Empresarios de EE.UU. urgen acción ante déficit fiscal

El plan de más de 80 consejeros delegados de grandes empresas incluye recortes en el gasto e incremento en las recaudaciones

Empresarios de EE.UU. urgen acción ante déficit fiscal
Vista del edificio del Tesoro en Washington, D.C., agencia que maneja la deuda en el país.
Foto: Archivo / AP

Washington – Más de 80 consejeros delegados de grandes empresas de Estados Unidos instaron hoy al Congreso a que apruebe un plan de reducción del déficit que incluya recortes en el gasto e incremento en las recaudaciones.

“Los legisladores deben reconocer que nuestra creciente deuda es una amenaza grave al bienestar económico y la seguridad de Estados Unidos”, aseguran los ejecutivos en un comunicado divulgado en el diario financiero Wall Street Journal.

“Es urgente y esencial que apliquemos un plan para arreglar la deuda de EE.UU.”, explican en la nota que firman, entre otros, Jamie Damon de JP Morgan Chase, Jeffrey Immelt de General Electric o Randall Stephenson de AT&T.

EE.UU. lleva cuatro años seguidos con déficit presupuestarios anuales de más de un billón de dólares, los mayores niveles desde la Segunda Guerra Mundial, y la deuda pública del país se encuentra por encima de los $16 billones.

En su comunicado, los empresarios afirman que el único plan fiscal que “pueda tener éxito de manera financiera y política” deberá limitar “el aumento del gasto en programas de salud y haga solvente la Seguridad Social”.

Además, señalan que debe incluir “también una reforma del sistema impositivo integral y que favorezca el crecimiento mediante la ampliación de la base de los contribuyentes, reduzca tasas, y aumente los ingresos”.

Uno de los firmantes, Mark Bertolini, el consejero delegado de Aetna, reconoció al Wall Street Journal que la solución del problema pasa por un enfoque conjunto que aúne la subida de los impuestos y los recortes del gasto.

“No puedes salir del problema solo con impuestos, ni puedes cortar el gasto público lo suficiente para arreglarlo”, dijo Bertolini, al enfatizar que ambos elementos deben estar presentes para alcanzar un plan “creíble y eficiente”.

Sorprende, sin embargo, que entre los firmantes de la declaración estén ausentes algunas de las grandes compañías energéticas y de informática y software, con la excepción de Microsoft.
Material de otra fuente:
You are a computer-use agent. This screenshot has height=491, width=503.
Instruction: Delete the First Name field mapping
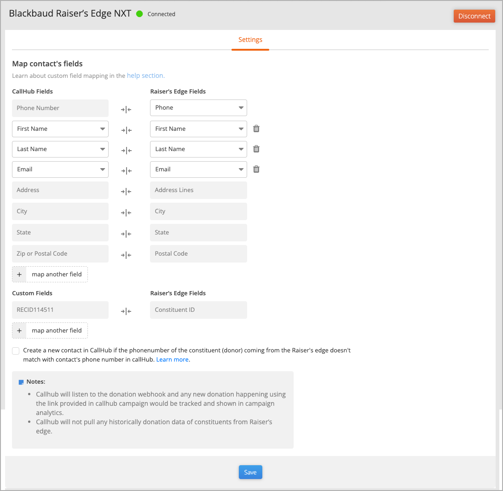pos(257,129)
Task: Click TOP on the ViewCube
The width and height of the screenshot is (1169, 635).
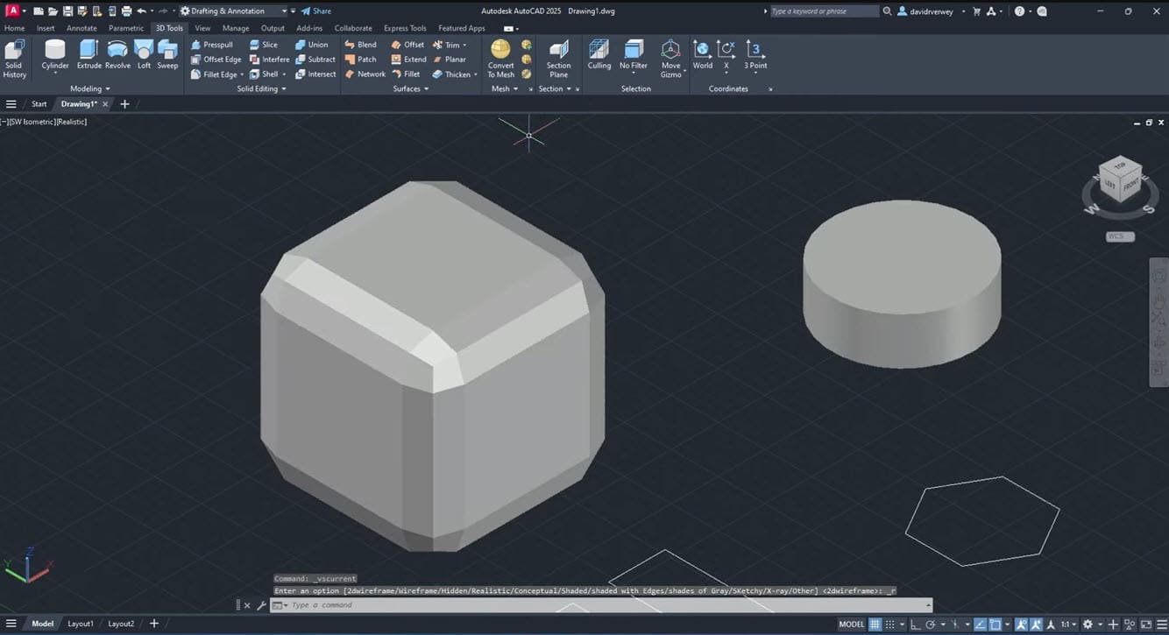Action: pyautogui.click(x=1118, y=168)
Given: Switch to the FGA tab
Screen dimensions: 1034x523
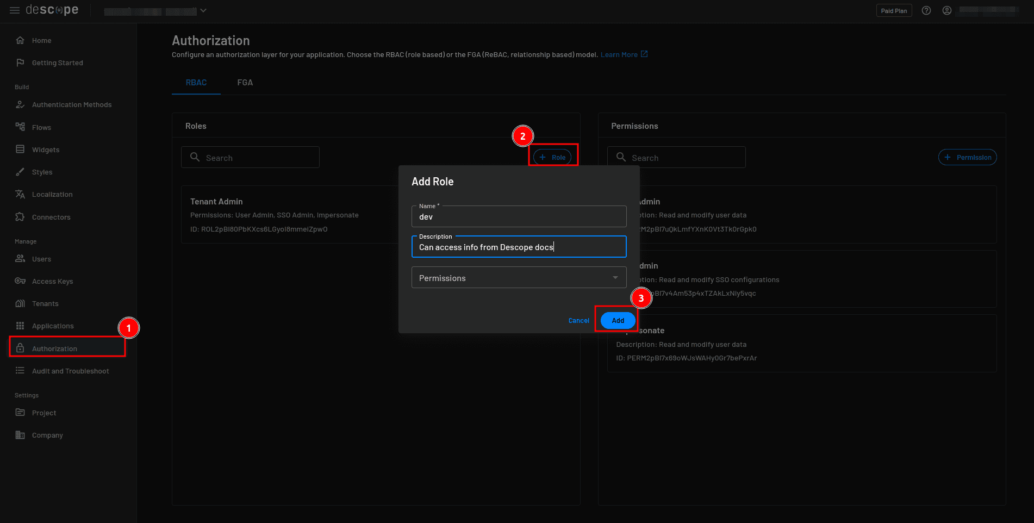Looking at the screenshot, I should pos(245,83).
El comunicado ha sido impulsado por el grupo bipartidista Fix The Debt, y señala como hoja de ruta la propuesta conjunta de 2010 del demócrata Alan Simpson y el demócrata Erskine Bowles, quienes encabezaron el comité designado por el presidente Barack Obama para diseñar un plan de ajuste fiscal equilibrado.

Pese a llamar la atención sobre los riesgos, el plan Simpson-Bowles no fue respaldado por el Congreso.

En plena batalla electoral, tanto el actual presidente y candidato demócrata, Barack Obama, como su rival republicano, Mitt Romney, coinciden en apuntar al abultado déficit de EE.UU. como uno de los principales riesgos para la economía.

Sin embargo, ambos discrepan sobre el modo de hacerle frente.

Obama defiende un enfoque equilibrado que englobe subidas de impuestos para las rentas más altas con recortes en programas de gasto social, mientras que Romney se opone a cualquier incremento de impuestos con el argumento de que desalienta la necesaria inversión para revitalizar la economía de EE.UU..

De no alcanzarse un acuerdo antes de finales de año, Estados Unidos se enfrentaría al llamado “precipicio fiscal” en enero de 2013- agudos recortes en el gasto público acompañados por la subida de impuestos para todos los ciudadanos.

Estos recortes y subida de impuestos automáticos fueron acordados por los legisladores en agosto de 2011 para elevar el techo de deuda y evitar así que el Gobierno cayese en suspensión parcial de pagos.

La idea era forzar a los legisladores, dada la magnitud del ajuste, a conseguir un pacto sostenible y moderado de reducción del déficit, algo que por el momento no se ha conseguido.